The Office of the Australian Information Commissioner (OAIC) has released an overhauled set of guidance on the collection of personal information under the Privacy Act 1988 (Cth) (Privacy Act). While the new guidance does not change the law, it consolidates and formalises the OAIC’s views on many cutting-edge issues around collection – including on the generation of information via artificial intelligence, the operation of facial recognition technology, and modern online advertising and tracking technologies.
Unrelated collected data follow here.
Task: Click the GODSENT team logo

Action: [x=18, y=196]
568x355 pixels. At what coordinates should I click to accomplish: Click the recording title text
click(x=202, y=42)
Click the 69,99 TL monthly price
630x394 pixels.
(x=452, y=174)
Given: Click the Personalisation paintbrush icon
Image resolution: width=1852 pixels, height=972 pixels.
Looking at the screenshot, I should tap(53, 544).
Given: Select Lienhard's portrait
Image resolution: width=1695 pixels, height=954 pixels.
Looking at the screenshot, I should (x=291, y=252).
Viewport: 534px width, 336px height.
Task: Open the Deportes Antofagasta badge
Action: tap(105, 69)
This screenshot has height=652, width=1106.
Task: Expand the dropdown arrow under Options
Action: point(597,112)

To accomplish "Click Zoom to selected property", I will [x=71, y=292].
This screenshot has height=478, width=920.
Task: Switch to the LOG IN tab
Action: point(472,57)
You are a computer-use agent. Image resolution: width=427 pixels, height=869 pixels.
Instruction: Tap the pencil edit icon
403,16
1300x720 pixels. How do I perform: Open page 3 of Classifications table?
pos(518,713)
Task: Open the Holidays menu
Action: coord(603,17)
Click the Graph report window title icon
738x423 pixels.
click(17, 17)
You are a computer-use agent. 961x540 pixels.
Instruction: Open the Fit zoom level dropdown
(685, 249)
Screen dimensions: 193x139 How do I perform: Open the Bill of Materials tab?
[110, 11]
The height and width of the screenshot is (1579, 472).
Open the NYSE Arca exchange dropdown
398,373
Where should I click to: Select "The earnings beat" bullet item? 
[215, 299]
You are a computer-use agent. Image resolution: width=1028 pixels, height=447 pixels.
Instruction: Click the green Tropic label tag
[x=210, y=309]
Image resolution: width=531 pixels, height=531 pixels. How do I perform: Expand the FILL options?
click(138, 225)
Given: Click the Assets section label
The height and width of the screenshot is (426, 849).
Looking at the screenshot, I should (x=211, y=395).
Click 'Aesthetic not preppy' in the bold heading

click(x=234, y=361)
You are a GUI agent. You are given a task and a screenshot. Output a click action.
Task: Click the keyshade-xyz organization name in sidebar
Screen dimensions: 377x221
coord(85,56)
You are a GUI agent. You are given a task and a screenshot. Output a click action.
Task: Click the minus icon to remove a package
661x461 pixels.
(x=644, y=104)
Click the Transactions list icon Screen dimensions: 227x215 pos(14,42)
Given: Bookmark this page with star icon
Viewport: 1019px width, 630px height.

In many respects the details will be familiar to close readers of the key privacy determinations and investigations in recent years. Most importantly, the new guidance:

  • reinforces the focus on data minimisation and fairness, as has also been reflected in recent determinations – putting organisations on notice that the OAIC is looking at the proportionality and contextual fairness of systems and technologies being used
  • emphasises that creating or generating personal information, including through generative AI, analytics, cookies, pixels, and internet-of-things devices, is a form of collection
  • reiterates that personal information publicly available on the internet still needs to be collected in accordance with APP 3 or APP 4 and
  • expressly states that momentary collection, even for milliseconds, is subject to the Privacy Act, including where an entity is acting only as a router or hub (reflecting the recent confirmation of this point by the Administrative Review Tribunal).

The positions put forward on these issues may change in future, and the guidance itself recognises that some key findings remain subject to review. However, this is nonetheless a significant update capturing the key lessons the OAIC wants digital economy businesses to take away from its recent enforcement activities.

What are the key issues raised in the new guidance?

The updates take the form of a re-written Chapter 3 of the ‘APP Guidelines’, the widely used reference guide published by the OAIC on its interpretation of the Australian Privacy Principles (APPs). Importantly, the guidelines are not themselves legally binding and will not influence how a court interprets the APPs. However, they are still important indicators as to how the OAIC intends to interpret and apply the law.

APP 3 relates to the collection of ‘solicited personal information’, and this guidance is about the requirements on entities that take active steps to collect personal information. The existing guidance already included examples relevant to traditional methods of information collection, such as forms, call centres, and customer sign-up flows. However, the updates now go beyond this to cover considerations relevant to digital businesses with special attention paid to issues around AI, content scraping, tracking pixels, biometric systems, data brokers, and the ‘choice architecture’ of online services.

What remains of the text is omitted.